✏️Prompts

Product Discontinuation Assessment Prompt

Prompt

You are a manufacturing manager assessing a product for potential discontinuation.

Data:
[PASTE: Product | Annual volume last 3 years | Revenue | Gross margin % | Contribution margin per unit | Shared components with other products | Dedicated tooling | Customers who only buy this product | Contractual obligations]

Assess:
1) Financial case — positive contribution to overhead? True contribution margin?
2) Shared resource impact — does discontinuation increase cost per unit on other products?
3) Customer impact — which customers affected? Could we lose them?
4) Asset impact — tooling and inventory to write off
5) Alternative — rationalize (simpler version) rather than discontinue?

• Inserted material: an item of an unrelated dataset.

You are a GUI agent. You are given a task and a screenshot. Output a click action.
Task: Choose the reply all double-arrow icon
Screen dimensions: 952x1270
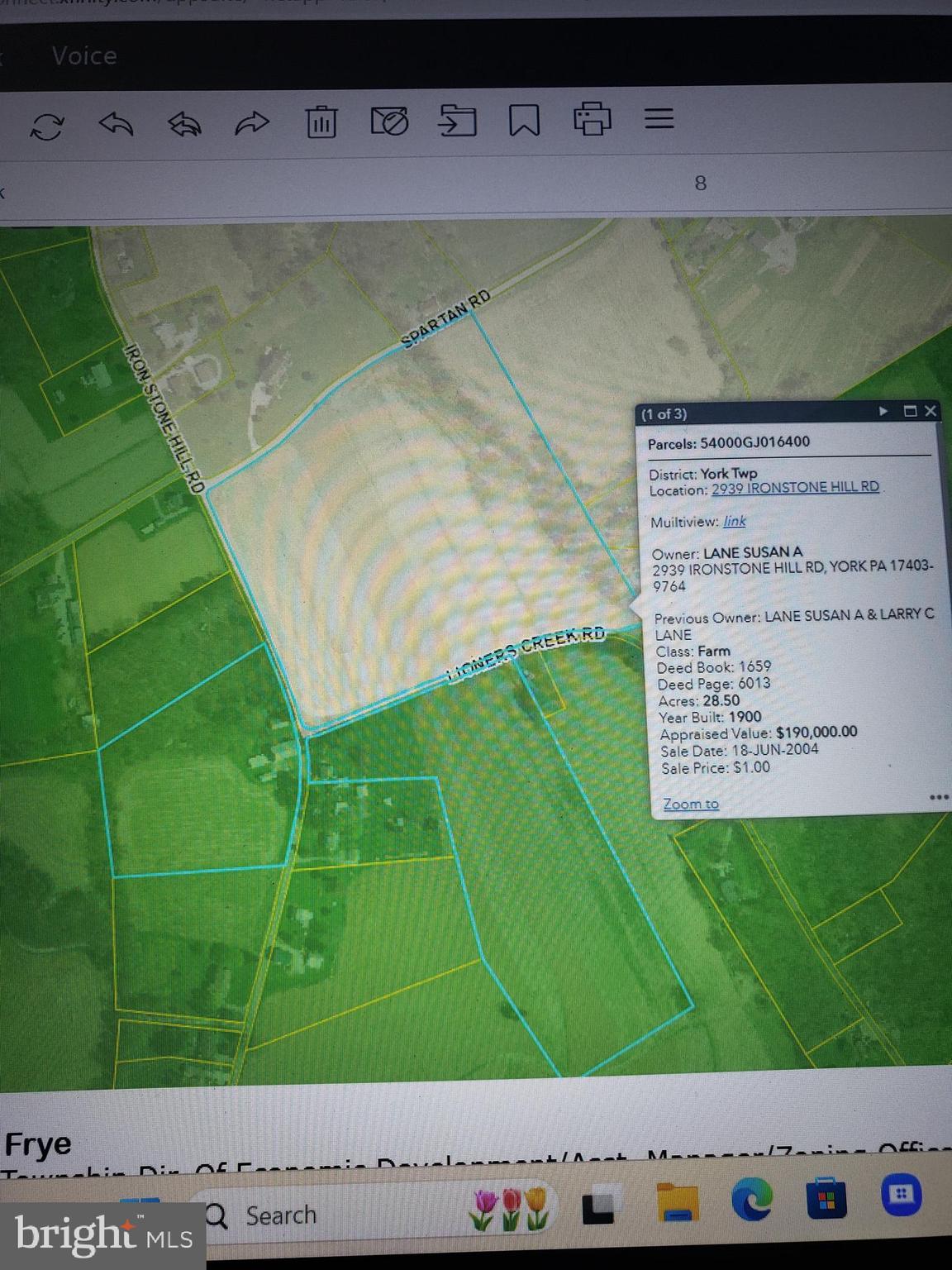pyautogui.click(x=184, y=124)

Output: Discontinuation assessment. Financial impact. Customer risk. Recommendation: discontinue / rationalize / maintain. If discontinue: transition plan.

Why it works

The shared components analysis is the most frequently missed element in discontinuation assessments — removing a product that shares components with other products can create supply disruptions and cost increases across the product line that far exceed the margin improvement from eliminating the low-margin item. Customer concentration analysis (who only buys this product) quantifies the revenue at risk beyond just the product's own margin. The transition plan output ensures discontinuation is executed without damaging customer relationships.

Watch out for

Product discontinuation decisions made solely on margin analysis frequently underestimate the customer relationship and strategic value of low-margin products. Some products are in the portfolio because customers require a full solution and would consolidate their business with a competitor who can provide it. Validate with sales and account management that discontinuation won't create retention risk in accounts where this product is part of the reason the customer stays.